AutoPlay Feature in Windows
A computer with the Windows operating system includes plenty of features and options to enjoy browsing the Internet, communicate via email or other online services, play games, view media files and more. Windows can also play digital multimedia content from devices containing media (music, graphic and video) files. Examples of these devices include USB flash drives, CD or DVD drives, portable media players like iPods, and many others. Microsoft has enhanced the way Windows will handle such contents by adding an AutoPlay feature, also known as autorun, that automatically detects and reacts to new devices on a system.
Audio and video files in removable devices will automatically play if the computer is configured to use the AutoPlay feature when you insert media or connect devices. The files will use the default media player program to play the audio or video. If Autoplay has not been configured, Windows will display a pop-up question to ask the end-user what they would like to do. You've probably seen these type messages when you inserted a blank DVD-R or connected a digital camera.

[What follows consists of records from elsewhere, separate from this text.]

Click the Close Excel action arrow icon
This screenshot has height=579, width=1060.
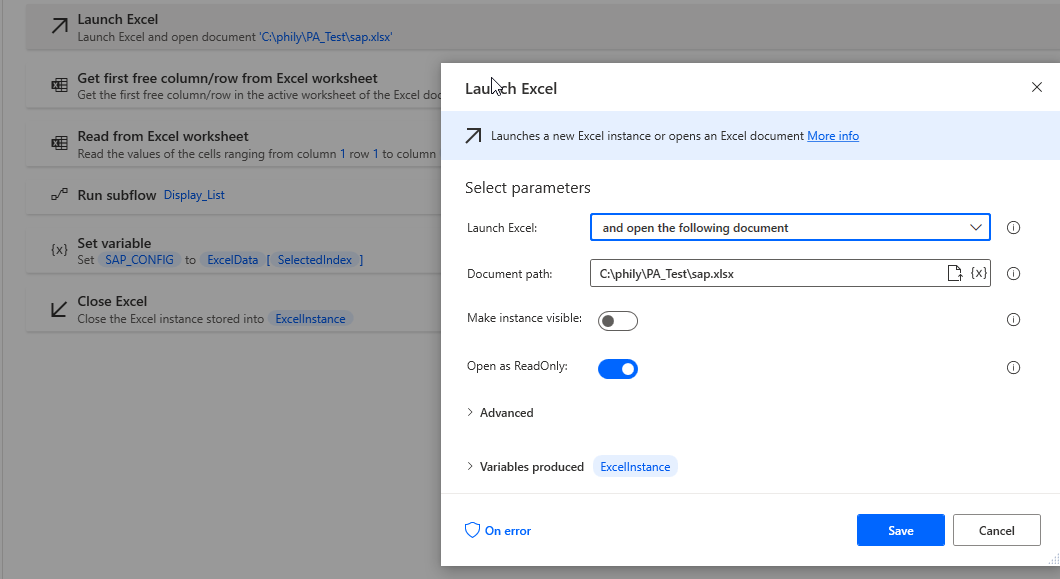click(59, 309)
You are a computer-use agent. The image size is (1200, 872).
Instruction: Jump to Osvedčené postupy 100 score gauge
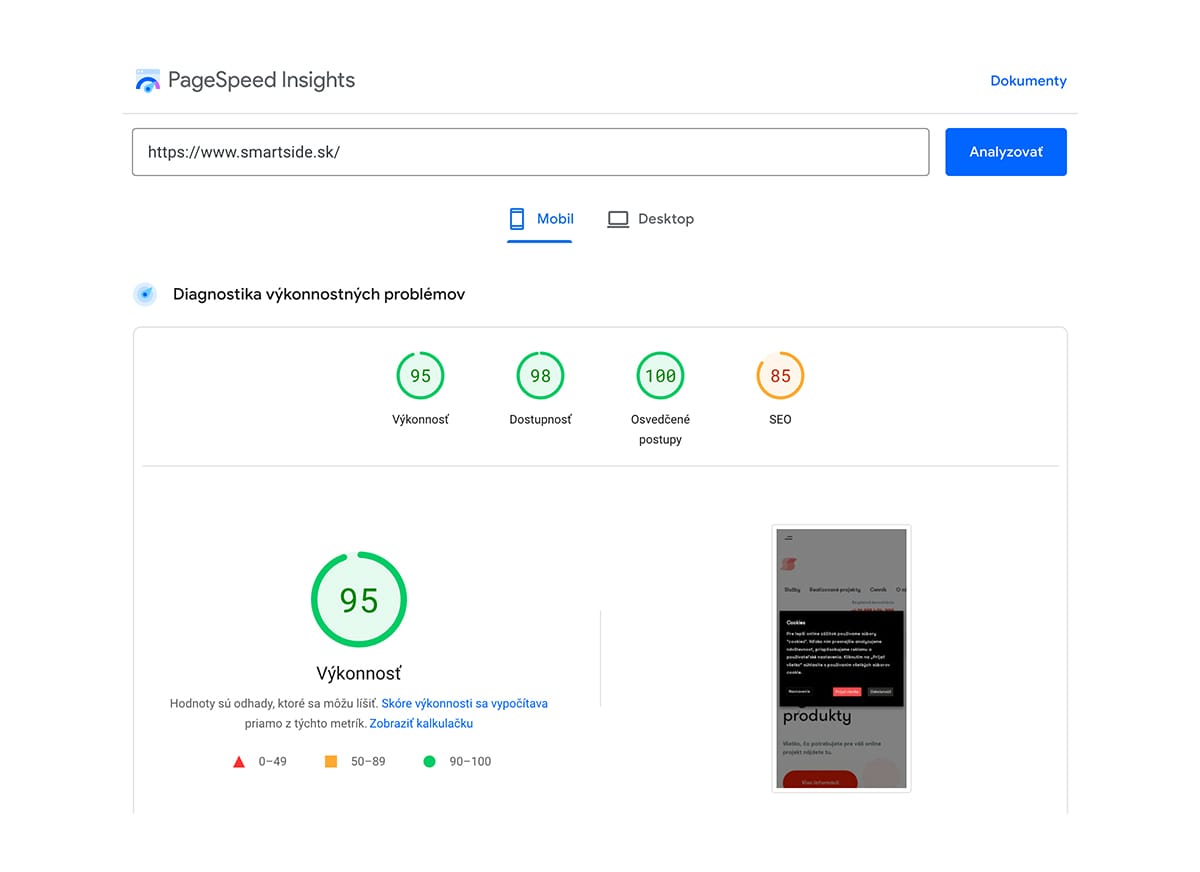coord(660,377)
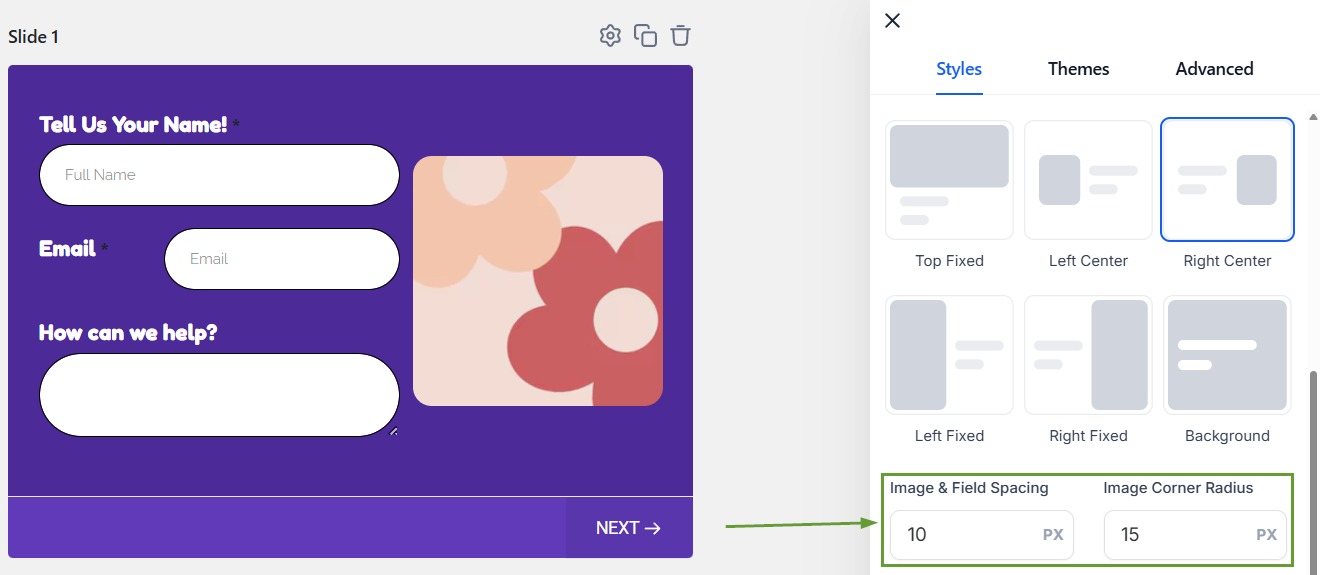Edit the Image & Field Spacing value
Image resolution: width=1320 pixels, height=575 pixels.
(x=965, y=535)
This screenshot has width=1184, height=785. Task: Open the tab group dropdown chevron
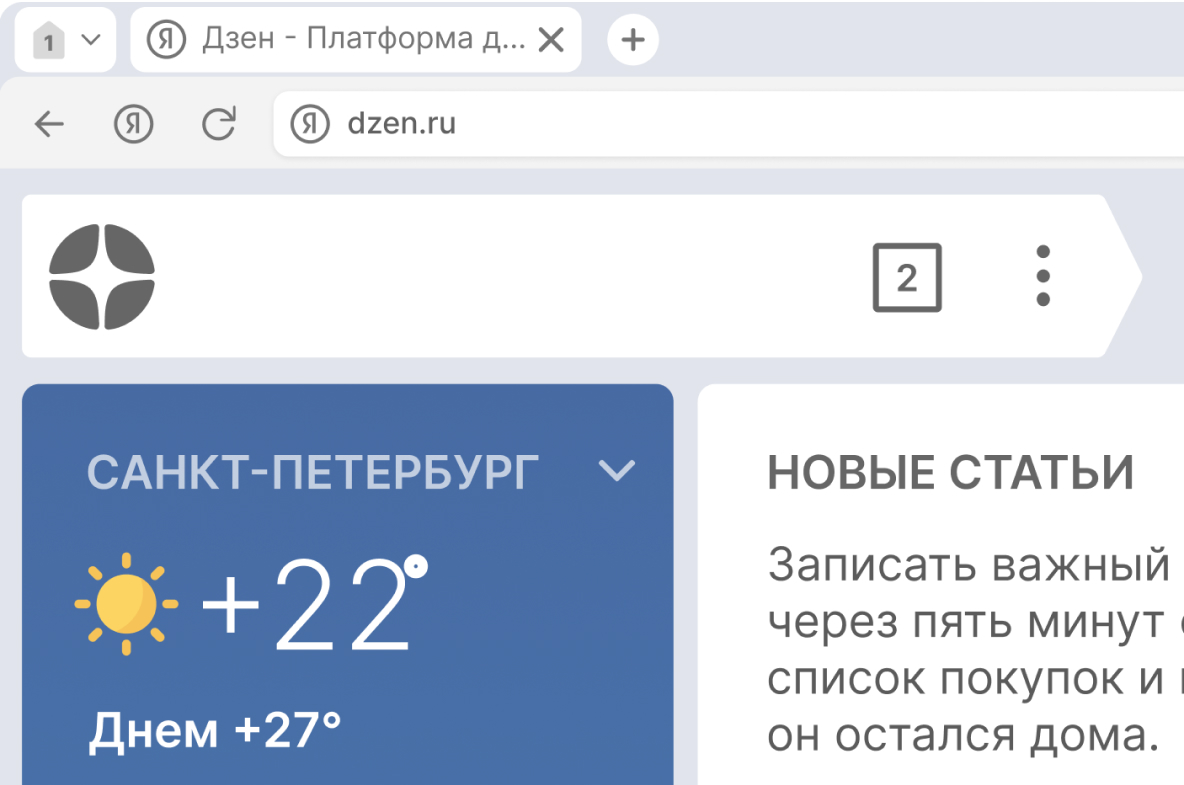tap(90, 40)
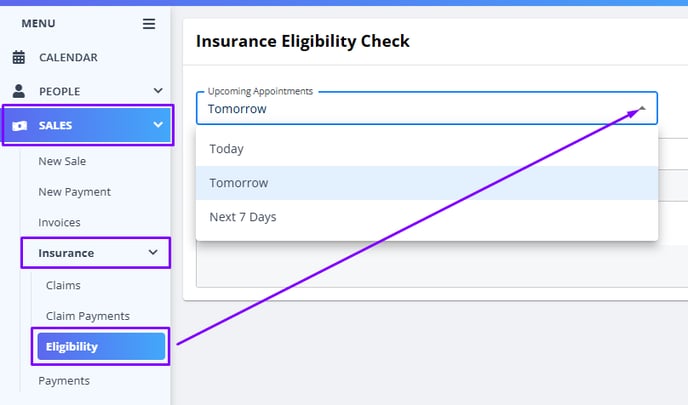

Software developers also make use of Autoplay's ability to have programs run automatically via a file called Autorun.INF. If you insert a USB flash drive, CD or DVD that has the Autorun.INF file in the root folder, Windows will automatically run whatever executable file is defined in Autorun.INF.
These actions performed by the AutoPlay and autorun feature in Windows have helped in reducing support costs by software publishers by simplifying installation procedures for software and hardware, but there is a potential risk in using them.